▶ Passage shown
※

Emergency landing ground K3 was renamed as Collyweston Landing Ground in 1940 with the construction of some blister hangars, a perimeter track and some dispersals, although the next main fighter station further north was RAF Coleby Grange. Embry in Mission Completed states that in 1940 (the station's official history indicates that this was actually in 1941), while used by 25 Squadron, equipped with Beaufighter night fighters, the runway was extended from 1,400 yards to 3 miles long to reduce landing accidents at night and in bad weather.

The station's innovative role continued and developed throughout the war. It became the home of both fighter and gunnery research and development units working with new equipment and techniques. In addition, No. 1426 (Captured Enemy Aircraft) Flight (colloquially known as the RAFwaffe) was based at Collyweston Landing Ground with its wide range of captured Luftwaffe aircraft both evaluating their performance and touring allied bases. In January 1945, the captured enemy aircraft were removed.

※

▶ Data extract
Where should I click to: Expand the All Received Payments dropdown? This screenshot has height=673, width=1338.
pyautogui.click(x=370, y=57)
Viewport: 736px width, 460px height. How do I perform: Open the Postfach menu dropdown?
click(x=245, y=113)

※

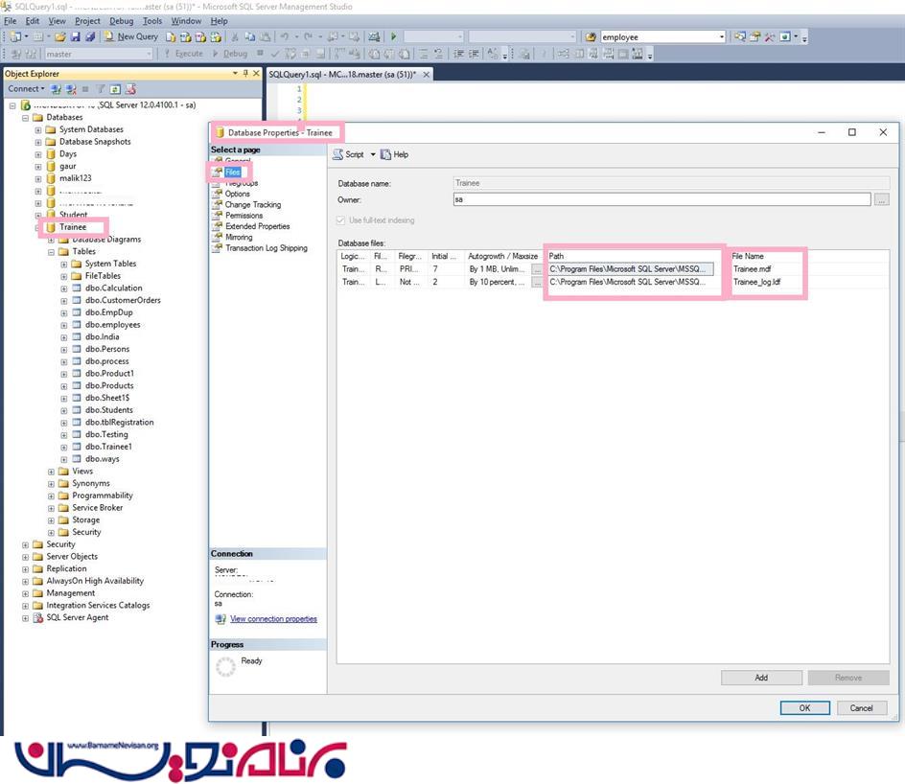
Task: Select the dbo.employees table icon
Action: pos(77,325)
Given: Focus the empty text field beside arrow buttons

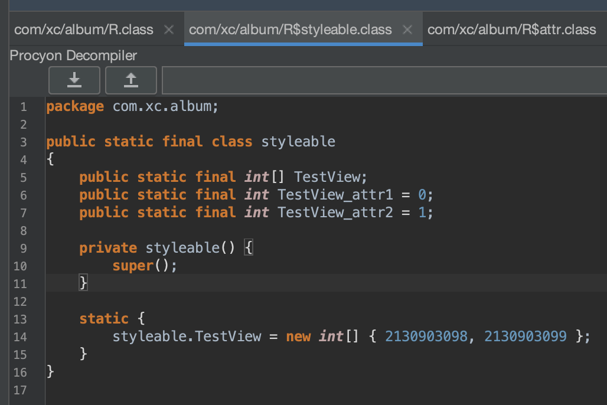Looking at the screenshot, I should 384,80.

※

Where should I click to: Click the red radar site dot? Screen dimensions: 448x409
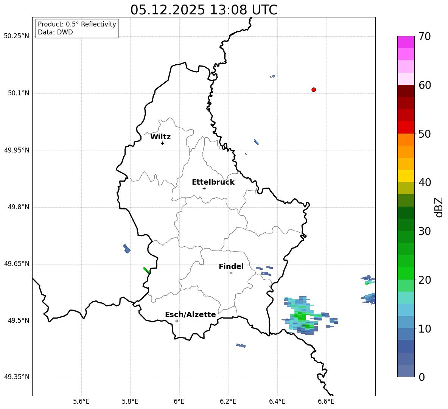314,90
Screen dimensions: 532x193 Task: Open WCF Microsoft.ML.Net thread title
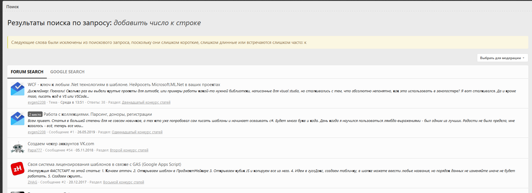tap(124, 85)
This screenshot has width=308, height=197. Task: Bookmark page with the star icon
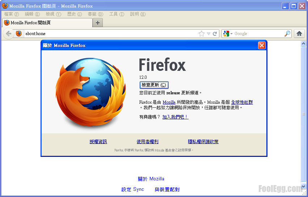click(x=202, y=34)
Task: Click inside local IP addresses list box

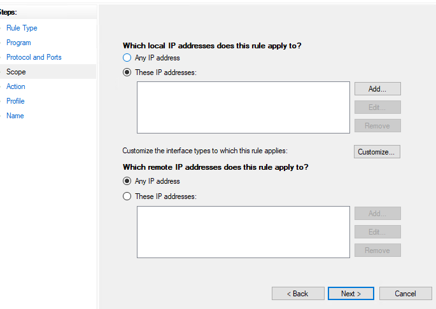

※

▶ Tasks to carry out
[A] Decide whether each statement below agrees with the passage on Collyweston Landing Ground, and support each yes or no by quoting the deciding words of that passage.
(i) The runway was lengthened to 3 miles.
(ii) The captured enemy aircraft were removed in January 1944.
(iii) RAF Coleby Grange was the next main fighter station further south.
[B] Proceed with the passage on Collyweston Landing Ground, starting after its final sentence.

▶ Answers below
[A]
(i) Yes: "the runway was extended from 1,400 yards to 3 miles long"
(ii) No: "In January 1945, the captured enemy aircraft were removed."
(iii) No: "the next main fighter station further north was RAF Coleby Grange"

[B]
During the war, the airfield was bombed five times, with seventeen people being killed on 14 March 1941. Aircraft from the station downed 151 Luftwaffe aeroplanes and 89 V-1 flying bombs. Hugh Jenkins, Baron Jenkins of Putney served at the station, as did Andrew Humphrey (later Chief of the Defence Staff from 1976 to 1977, who flew Supermarine Spitfires with 266 Squadron).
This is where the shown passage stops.